WRITE(*,'(F9.5)') REAL(k)/100000.

Solved

Posted on 2012-09-20

I am working with Fortran 77 and Fortran 90 code, some of which is converted and some that is melded together. I have come across a formatting descriptor that I can not find anywhere in any reference. Generally, it seems to be used for an integer conversion. For example, a variable containing the number 810000 (as an integer) is written out to obtain 8.10000 as a result using dfloat, but the descriptor is -5PF9.5. I cannot find any information anywhere as to what the -5 or the P means. I know, for instance, if it had been 2F5.2, it would mean to repeat 5.2 twice, but the -5PF9.5 is not the same and I'm baffled as to where this comes from.
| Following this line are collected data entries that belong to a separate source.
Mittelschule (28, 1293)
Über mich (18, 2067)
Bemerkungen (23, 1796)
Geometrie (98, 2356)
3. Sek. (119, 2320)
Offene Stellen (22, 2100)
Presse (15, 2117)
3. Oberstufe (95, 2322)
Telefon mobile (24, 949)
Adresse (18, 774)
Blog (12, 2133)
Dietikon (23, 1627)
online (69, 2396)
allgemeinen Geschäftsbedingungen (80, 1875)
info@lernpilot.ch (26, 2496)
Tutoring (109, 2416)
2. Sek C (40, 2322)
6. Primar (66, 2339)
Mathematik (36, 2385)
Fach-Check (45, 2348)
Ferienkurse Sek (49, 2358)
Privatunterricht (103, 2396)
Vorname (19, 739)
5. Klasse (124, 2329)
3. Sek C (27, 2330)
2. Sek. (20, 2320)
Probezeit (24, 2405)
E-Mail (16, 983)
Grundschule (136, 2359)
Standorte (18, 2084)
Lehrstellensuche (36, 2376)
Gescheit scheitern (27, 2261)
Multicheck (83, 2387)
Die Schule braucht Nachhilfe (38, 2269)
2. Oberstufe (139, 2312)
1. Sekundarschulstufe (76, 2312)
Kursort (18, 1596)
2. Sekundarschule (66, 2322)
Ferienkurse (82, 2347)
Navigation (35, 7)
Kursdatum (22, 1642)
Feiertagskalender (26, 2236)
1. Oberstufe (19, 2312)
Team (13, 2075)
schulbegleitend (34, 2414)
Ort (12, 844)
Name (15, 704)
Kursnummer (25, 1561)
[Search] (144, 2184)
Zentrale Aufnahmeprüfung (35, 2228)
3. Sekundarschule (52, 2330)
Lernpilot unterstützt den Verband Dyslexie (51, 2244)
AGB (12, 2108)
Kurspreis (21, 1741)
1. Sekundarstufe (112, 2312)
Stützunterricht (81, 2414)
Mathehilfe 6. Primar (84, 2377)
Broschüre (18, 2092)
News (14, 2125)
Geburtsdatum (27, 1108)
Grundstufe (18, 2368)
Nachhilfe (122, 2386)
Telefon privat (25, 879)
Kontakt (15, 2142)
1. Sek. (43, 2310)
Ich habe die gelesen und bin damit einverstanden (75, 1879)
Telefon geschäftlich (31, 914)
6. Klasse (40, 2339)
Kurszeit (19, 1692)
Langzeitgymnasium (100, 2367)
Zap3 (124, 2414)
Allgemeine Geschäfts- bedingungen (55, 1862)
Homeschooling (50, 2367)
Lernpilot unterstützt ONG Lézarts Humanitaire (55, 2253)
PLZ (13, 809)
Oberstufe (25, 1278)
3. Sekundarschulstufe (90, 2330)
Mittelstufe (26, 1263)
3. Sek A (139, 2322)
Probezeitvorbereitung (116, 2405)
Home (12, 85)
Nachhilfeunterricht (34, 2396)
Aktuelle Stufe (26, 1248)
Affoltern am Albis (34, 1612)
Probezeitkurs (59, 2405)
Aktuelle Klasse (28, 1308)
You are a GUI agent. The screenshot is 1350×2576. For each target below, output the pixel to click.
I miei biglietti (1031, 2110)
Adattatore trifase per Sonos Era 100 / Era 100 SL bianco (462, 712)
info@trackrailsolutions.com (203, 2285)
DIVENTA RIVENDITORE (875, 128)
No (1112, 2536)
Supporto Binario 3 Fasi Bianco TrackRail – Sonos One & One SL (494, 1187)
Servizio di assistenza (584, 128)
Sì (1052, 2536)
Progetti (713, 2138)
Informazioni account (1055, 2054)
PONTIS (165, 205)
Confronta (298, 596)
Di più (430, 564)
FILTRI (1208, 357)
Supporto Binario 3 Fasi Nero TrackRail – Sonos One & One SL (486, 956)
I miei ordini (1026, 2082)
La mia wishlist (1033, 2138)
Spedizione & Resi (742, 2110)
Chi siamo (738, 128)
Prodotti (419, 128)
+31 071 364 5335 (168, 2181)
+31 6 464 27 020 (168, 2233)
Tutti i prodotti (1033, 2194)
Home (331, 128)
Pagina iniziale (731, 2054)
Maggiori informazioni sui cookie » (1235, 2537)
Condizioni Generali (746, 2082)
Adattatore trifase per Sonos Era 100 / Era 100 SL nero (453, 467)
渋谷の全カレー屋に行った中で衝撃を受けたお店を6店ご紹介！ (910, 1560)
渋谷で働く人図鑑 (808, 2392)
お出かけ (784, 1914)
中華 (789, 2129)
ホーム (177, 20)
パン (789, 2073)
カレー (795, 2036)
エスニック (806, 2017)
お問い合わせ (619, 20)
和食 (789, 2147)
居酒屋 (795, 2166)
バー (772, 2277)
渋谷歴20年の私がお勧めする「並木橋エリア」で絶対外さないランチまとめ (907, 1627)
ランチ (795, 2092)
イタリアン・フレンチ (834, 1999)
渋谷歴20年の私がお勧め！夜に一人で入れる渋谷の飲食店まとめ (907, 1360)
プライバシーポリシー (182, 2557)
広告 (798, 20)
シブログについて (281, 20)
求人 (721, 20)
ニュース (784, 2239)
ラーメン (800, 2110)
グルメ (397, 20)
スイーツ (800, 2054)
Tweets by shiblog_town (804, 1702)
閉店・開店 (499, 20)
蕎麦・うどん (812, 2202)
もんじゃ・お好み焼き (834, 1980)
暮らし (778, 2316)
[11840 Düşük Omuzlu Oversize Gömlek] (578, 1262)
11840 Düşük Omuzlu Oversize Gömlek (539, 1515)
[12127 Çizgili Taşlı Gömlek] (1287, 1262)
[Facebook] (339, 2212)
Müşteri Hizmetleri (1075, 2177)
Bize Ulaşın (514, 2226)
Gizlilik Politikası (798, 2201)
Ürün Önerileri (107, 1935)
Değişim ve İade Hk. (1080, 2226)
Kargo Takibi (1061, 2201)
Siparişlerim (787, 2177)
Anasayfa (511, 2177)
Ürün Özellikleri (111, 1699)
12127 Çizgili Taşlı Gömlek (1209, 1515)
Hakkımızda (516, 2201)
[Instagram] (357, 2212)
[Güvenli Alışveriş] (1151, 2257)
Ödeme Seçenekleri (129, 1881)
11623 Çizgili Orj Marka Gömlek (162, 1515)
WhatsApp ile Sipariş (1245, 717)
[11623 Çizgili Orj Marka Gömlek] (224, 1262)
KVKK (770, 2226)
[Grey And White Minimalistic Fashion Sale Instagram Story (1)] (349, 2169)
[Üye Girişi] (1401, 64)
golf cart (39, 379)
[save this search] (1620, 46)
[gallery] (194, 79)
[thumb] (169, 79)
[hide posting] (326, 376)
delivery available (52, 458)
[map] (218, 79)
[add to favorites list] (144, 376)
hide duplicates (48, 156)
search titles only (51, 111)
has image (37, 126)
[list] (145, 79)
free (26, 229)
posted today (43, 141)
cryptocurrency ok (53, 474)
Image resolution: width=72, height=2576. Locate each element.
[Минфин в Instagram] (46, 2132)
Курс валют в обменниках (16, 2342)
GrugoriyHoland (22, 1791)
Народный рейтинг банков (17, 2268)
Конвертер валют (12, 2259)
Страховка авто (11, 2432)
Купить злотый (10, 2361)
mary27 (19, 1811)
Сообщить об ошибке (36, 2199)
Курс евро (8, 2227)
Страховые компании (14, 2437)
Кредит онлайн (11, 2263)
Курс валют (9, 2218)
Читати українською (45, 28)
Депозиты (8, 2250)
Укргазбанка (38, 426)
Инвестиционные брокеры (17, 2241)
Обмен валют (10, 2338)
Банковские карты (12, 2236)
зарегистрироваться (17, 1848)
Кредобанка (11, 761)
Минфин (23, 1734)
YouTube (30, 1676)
I'm guessing that the -5 has something to do with the decimal being inserted 5 places to the left (in this case), but why the 'P'? Does anyone have any insight into the '-5P' portion here? I've seen different negative numbers, but there is always a P.

3 Comments

If you have the chance to modify the code I think it would be much more readable to use a plain F9.5 and explicitly divide the variable by 100000, something like:

k=810000

...

WRITE(*,'(F9.5)') REAL(k)/100000.

RATE is declared as REAL*4, ECURRT is an INTEGER*4 (although I don't think that would matter here.

RATE=ECURRT/100000

WRITE(lu02,"(F9.5)")RATE

where ECURRT=810000, but my output (RATE) is 8.00000 instead of the expected 8.10000, so of course it is throwing my calcuation off. Any idea why it isn't translating all the digits?

Incidently, also tried RATE=REAL(ECURRT/100000)

UPDATE - had the parentheses wrong, tried RATE=(ECURRT)/100000 and it worked just fine. Thank you so much.